Ad agosto 12 presunti dirottatori di battello
sono stati rimpatriati a Cuba dagli Stati Uniti, cosa che ha suscitato le
critiche della comunità degli esuli cubani e del Governatore della Florida Jeb
Bush. Con una mossa che alcuni hanno interpretato come una risposta a queste
critiche, il governo degli Stati Uniti ha annunciato la creazione di una
commissione per la transizione verso la democrazia a Cuba e miglioramenti nella
trasmissione e distribuzione di materiali stampati verso l’isola. A ottobre,
l’agenzia degli Stati Uniti per lo sviluppo internazionale ha annunciato che
avrebbe aumentato gli aiuti per i dissidenti a Cuba.
***Unione Europea (UE)
Pochi giorni prima del giro di vite contro i dissidenti, l’UE aveva aperto
per la prima volta un ufficio a Cuba. L’UE ha condannato la repressione dei
dissidenti ad aprile, giugno e luglio. A giugno l’UE ha annunciato una serie di
misure in risposta alla repressione, come ad esempio invitare i dissidenti alle
giornate di festa nazionale dei paesi membri e il raffreddamento dei contatti
culturali e diplomatici pur mantenendo legami economici. In risposta, Fidel
Castro e Raul Castro, primo vicepresidente del Consiglio dei ministri e ministro
delle Forze armate rivoluzionarie, hanno indetto dimostrazioni davanti alle
ambasciate di Italia e Spagna, accusate da Cuba di aver istigato quelle misure,
e sospeso l’accordo per la creazione del Centro culturale spagnolo all’Avana. Ad
agosto Cuba ha scritto all’UE dicendo che non avrebbe più accettato aiuti allo
sviluppo dall’UE o dai suoi Stati membri, in risposta al condizionamento degli
aiuti al miglioramento della situazione dei diritti umani. L’UE ha deplorato la
decisione, reiterando tuttavia il suo impegno a fornire aiuti al popolo cubano e
chiedendo l’immediata sospensione dell’embargo imposto dagli Stati Uniti.
Il movimento dissidente
Le attività del movimento dissidente si sono
bloccate in seguito all’arresto di molti attivisti di medio rango. I processi di
aprile hanno rivelato l’esistenza di 12 agenti della sicurezza di Stato che si
erano infiltrati da parecchi anni nel movimento dissidente. Questo fatto,
unitamente alla pubblicazione di due libri sulle presunte attività della
sicurezza di Stato all’interno del movimento dissidente, è stato visto come un
tentativo di diffondere il sospetto e la sfiducia fra i dissidenti ancora in
libertà.
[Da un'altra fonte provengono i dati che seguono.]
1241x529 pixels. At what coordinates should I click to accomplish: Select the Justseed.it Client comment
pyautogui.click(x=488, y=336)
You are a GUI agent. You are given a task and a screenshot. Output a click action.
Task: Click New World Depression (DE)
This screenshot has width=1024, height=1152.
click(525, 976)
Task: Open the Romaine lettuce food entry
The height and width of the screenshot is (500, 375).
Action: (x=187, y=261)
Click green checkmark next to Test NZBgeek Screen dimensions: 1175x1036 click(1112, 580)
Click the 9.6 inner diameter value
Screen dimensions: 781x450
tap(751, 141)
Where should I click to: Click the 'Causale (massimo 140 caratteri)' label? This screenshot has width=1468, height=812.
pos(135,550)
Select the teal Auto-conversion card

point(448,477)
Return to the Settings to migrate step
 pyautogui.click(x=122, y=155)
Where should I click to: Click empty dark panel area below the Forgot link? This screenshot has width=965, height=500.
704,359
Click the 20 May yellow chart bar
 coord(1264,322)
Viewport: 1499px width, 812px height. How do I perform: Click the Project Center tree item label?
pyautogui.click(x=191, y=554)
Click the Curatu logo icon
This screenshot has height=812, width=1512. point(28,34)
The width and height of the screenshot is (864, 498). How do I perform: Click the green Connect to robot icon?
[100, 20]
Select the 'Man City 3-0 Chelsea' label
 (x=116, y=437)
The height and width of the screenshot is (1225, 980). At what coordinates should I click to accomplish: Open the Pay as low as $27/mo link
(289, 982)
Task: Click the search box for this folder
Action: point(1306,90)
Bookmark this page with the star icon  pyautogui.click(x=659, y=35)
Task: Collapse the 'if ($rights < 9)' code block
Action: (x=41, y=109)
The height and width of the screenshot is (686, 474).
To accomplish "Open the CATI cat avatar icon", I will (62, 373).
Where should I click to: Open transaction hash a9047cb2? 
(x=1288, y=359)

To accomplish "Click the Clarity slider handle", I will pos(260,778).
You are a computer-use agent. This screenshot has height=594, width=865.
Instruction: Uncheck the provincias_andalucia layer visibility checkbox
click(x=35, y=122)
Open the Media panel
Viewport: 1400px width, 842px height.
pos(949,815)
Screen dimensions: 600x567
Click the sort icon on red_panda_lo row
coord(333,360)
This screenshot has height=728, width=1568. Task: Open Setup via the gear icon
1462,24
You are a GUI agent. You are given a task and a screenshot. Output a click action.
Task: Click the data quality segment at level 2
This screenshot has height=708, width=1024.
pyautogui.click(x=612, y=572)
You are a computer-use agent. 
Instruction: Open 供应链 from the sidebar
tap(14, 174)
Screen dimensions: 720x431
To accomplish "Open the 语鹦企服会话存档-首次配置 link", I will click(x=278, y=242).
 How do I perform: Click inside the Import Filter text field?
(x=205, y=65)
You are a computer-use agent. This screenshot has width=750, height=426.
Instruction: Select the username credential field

A ottobre, come primo grande passo effettuato dall’opposizione dopo la
repressione di marzo, Oswaldo Payá Sardiñas, leader del gruppo politico non
ufficiale Movimiento Cristiano Liberación (Movimento cristiano di liberazione)
ha presentato all’Assemblea Generale di Cuba più di 14.000 nuove firme per il
Progetto Varela, una petizione per un referendum sulle riforme politiche ed
economiche. A gennaio la Commissione per le questioni giuridiche costituzionali
del parlamento cubano aveva dichiarato l’iniziativa incostituzionale. A
dicembre, Oswaldo Payá ha presentato perché fosse pubblicamente dibattuto un
programma nazionale per la transizione verso la democrazia.
Il governo ha
continuato ad applicare restrizioni per i viaggi al di fuori dell’isola ai
dissidenti più conosciuti. A giugno, Elizardo Sánchez Santacruz, Vladimiro Roca
Antúnez, Manuel Cuesta Morúa e Oswaldo Payá Sardiñas non hanno avuto il permesso
di recarsi in Italia per assistere a un seminario sul movimento democratico di
opposizione a Cuba organizzato da un partito politico italiano; nel mese di
luglio a Vladimiro Roca è stato negato il permesso di recarsi in Messico in
qualità di osservatore alle elezioni federali messicane; inoltre, a Oswaldo Payá
è stato impedito di assistere a una sessione del parlamento europeo a cui era
stato invitato.
Rapporti e missioni di AI
Cuba: Continued detentions
following mass arrests in February and December 2002 (AI Index: AMR 25/001/2003)
Cuba: Massive crack-down on dissent (AI Index: AMR 25/008/2003)
Cuba:
"Essential measures"? Human rights crack-down in the name of security (AI Index:
AMR 25/017/2003)
Cuba: Ongoing repercussions of the crack-down (AI Index:
AMR 25/035/2003)
AI ha visitato Cuba per l’ultima volta nel 1988. Il governo
non ha risposto alle ripetute richieste di AI di poter entrare nel paese.